From the time I was very young I’d hear people praying for some desired event—for healing or rain or restoration of a broken relationship—and then end it with ‘if it be Thy will.’ And I remember thinking, ‘What a copout! Don’t you KNOW His will?’ I was taught, as a child, that God always answers prayer, and that sometimes His answer is ‘yes,’ sometimes ‘no,’ and sometimes, ‘yes but not now.’ That seemed like another totally ridiculous explanation of prayer to me! I could ‘pray’ the same prayer to a ceramic figure on my dresser and expect the same three Options!! There MUST be a way to know God’s will enough to know how to pray!!
I had seen righteous, godly people die of horrible illnesses in spite of the many prayers of our congregation. Had God not heard? Had we prayed incorrectly? WHY was His answer ‘no?’ I was offered the explanation that God is mysterious; His ways are mysterious. But what I read in Scripture is that while His ways were not our ways, while they are higher than ours (Isaiah 55), Scripture also reveals God’s mysteries. Look in Romans 11 or 16, or in 1 Corinthians 15, or Ephesians 1 and 3. God wants to be known and wants His will to be known. He has revealed His plans to us. So why can’t we figure out what to say when we talk to Him? James 4:3 reveals that we ask and do not receive because we ask wrongly. So, I was back to…how do I pray for Alan rightly?

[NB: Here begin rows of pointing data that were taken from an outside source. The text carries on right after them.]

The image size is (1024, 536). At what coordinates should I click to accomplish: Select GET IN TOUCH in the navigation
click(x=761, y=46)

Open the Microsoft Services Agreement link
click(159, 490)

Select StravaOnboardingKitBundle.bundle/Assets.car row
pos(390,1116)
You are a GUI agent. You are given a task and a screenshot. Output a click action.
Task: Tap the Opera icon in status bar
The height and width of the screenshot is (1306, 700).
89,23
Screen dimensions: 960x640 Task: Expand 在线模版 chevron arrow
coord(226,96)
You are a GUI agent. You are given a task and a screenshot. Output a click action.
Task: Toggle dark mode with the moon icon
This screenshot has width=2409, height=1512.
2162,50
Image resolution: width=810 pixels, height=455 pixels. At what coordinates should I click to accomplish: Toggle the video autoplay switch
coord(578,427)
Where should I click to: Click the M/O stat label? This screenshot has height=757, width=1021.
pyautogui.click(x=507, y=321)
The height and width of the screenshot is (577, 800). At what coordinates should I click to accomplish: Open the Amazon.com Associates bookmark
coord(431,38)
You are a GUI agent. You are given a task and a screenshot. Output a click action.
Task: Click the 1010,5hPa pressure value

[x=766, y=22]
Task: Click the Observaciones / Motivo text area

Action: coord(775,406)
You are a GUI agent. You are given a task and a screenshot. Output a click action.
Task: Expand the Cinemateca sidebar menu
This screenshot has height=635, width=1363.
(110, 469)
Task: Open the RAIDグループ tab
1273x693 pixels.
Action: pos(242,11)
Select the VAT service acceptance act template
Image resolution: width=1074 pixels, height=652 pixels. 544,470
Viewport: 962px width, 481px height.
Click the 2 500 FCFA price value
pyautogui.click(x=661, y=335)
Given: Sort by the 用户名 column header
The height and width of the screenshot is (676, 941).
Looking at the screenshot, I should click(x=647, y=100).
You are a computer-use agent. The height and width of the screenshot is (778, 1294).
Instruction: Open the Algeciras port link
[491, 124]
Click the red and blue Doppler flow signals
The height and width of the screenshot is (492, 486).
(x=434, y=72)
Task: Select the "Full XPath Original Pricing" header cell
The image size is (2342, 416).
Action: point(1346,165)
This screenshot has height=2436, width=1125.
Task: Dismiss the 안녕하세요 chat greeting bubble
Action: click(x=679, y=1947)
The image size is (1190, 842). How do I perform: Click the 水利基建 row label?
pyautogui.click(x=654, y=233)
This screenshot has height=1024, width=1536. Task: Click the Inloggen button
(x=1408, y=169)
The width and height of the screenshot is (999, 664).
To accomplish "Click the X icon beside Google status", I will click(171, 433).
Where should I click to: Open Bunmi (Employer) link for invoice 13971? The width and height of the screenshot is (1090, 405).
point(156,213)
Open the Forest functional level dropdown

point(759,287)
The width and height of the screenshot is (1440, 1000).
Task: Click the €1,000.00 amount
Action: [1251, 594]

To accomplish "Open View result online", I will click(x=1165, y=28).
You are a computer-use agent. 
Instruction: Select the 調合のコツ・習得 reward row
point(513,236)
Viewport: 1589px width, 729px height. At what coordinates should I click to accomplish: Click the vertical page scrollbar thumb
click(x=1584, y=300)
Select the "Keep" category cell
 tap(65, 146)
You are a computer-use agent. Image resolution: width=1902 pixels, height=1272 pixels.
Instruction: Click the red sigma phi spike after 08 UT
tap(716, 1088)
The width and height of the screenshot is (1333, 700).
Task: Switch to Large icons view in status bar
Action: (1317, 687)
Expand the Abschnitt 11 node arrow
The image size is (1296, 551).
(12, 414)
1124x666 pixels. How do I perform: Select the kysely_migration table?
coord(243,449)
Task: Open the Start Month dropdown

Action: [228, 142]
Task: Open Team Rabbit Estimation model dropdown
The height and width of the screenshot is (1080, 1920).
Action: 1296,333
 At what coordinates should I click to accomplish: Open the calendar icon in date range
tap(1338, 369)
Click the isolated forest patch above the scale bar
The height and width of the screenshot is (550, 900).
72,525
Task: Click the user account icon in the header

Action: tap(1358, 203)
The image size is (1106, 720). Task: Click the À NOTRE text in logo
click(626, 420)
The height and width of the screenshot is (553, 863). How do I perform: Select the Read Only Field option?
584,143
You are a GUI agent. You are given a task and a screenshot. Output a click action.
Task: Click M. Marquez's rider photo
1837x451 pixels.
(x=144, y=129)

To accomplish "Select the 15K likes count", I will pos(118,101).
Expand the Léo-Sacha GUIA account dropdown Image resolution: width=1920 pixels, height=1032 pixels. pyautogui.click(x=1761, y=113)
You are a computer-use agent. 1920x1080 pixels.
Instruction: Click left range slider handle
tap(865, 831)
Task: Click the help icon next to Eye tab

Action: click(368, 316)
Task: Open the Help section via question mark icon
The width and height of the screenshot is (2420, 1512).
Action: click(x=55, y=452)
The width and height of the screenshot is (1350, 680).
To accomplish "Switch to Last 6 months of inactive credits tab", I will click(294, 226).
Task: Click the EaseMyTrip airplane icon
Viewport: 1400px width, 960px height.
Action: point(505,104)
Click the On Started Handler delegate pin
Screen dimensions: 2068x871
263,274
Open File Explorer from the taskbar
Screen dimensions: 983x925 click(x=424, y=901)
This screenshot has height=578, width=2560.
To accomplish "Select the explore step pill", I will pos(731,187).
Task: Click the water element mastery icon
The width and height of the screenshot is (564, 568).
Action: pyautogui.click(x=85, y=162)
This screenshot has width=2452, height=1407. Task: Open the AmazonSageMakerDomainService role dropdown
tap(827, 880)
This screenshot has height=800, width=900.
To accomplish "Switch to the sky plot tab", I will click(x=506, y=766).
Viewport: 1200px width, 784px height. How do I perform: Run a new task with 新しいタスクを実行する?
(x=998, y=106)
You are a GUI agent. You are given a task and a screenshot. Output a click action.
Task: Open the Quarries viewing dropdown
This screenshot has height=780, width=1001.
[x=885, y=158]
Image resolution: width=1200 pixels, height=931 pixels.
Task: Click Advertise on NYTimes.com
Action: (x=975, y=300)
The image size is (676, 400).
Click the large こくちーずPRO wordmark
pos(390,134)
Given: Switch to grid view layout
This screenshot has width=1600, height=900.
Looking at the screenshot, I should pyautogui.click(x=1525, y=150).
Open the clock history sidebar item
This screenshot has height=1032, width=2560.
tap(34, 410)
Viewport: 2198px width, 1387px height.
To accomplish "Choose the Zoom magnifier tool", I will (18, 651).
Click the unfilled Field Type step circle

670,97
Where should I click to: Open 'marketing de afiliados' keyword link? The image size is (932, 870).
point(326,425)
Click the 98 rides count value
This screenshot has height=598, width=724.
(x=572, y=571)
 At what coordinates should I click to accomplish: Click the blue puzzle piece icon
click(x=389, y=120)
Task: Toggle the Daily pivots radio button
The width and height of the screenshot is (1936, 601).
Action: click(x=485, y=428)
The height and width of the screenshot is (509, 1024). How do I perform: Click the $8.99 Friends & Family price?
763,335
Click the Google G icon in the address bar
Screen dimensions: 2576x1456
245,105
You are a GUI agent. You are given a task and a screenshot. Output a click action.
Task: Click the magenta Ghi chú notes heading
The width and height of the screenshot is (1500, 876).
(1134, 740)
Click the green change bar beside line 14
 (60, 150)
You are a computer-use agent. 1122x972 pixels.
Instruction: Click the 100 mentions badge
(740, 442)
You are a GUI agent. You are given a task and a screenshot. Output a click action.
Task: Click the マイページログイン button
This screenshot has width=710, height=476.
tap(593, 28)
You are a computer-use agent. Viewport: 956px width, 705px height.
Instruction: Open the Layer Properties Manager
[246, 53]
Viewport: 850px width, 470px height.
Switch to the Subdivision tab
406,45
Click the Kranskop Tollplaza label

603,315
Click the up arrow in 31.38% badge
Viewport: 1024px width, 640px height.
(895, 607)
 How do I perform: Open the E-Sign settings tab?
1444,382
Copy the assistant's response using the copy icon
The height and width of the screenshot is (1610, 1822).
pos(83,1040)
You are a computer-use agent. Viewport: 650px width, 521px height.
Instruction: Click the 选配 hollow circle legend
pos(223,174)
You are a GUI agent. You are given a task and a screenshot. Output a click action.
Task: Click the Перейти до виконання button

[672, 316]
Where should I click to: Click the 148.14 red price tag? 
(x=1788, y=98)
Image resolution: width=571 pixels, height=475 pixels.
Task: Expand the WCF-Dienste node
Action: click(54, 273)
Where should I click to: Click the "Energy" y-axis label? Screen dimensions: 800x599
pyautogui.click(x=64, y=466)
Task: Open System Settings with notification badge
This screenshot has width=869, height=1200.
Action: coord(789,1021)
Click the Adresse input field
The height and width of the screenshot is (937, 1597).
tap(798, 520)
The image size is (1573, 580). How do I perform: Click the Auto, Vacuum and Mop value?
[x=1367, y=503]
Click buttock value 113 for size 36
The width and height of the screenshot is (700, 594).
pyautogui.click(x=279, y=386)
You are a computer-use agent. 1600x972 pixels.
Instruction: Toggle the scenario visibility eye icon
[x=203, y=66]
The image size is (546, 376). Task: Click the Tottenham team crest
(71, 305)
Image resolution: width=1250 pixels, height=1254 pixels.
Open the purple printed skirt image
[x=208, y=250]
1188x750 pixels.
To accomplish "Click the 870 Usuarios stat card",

I began praying for wisdom to know how to pray for Alan—and me—to be healed in whatever way God needed him to be healed, and to figure out the reason for the suffering in the meantime so that our suffering was not wasted or turned to anger, frustration, or lack of faith. I prayed to learn patience. I prayed to be given the grace to expect to see—and comprehend God’s plan for us personally, as a couple, and as spiritual leaders. I prayed for eyes to see, and ears to hear, what God was doing in this place and in our lives. I prayed for wisdom—because He has said that ‘wisdom prayers’ are always appropriate, and that He will always answer that prayer in the affirmative (James 1:5). I found myself thanking God for this injury because it put Alan in a place to receive care rather than offer it, and to learn that he is valuable for himself and not just what he can do. I saw the slower pace that we walked first as an annoying delay but later as a gift. I have found courage, endurance, and physical strength (and know-how) beyond what I expected.
So…did God answer our prayers for Alan’s healing? Yes. But not in the way that most people—even most Christians—would have thought. God was speaking during those conversations even if we had to grow and stretch a bit to hear Him. (Remember, prayer isn’t just us talking to God; it’s being in the right spiritual place to hear His response!) Alan’s ankle is still healing. But he is a changed man, partly because of the injury, and partly because our prayers have realigned us with God’s plan for Saint Brendan’s. And I have also gained from Alan’s injury. No one’s life happens only for himself. What are you praying for? Are you sure? Do you know why you are praying that way? Are you and God talking about the same thing during your prayer time? Do you know what God is working in the midst of your crisis, your pain, and your circumstances? Are you willing to lay your agenda aside to see what His is? Are you listening when you pray, or just talking? Pray about it!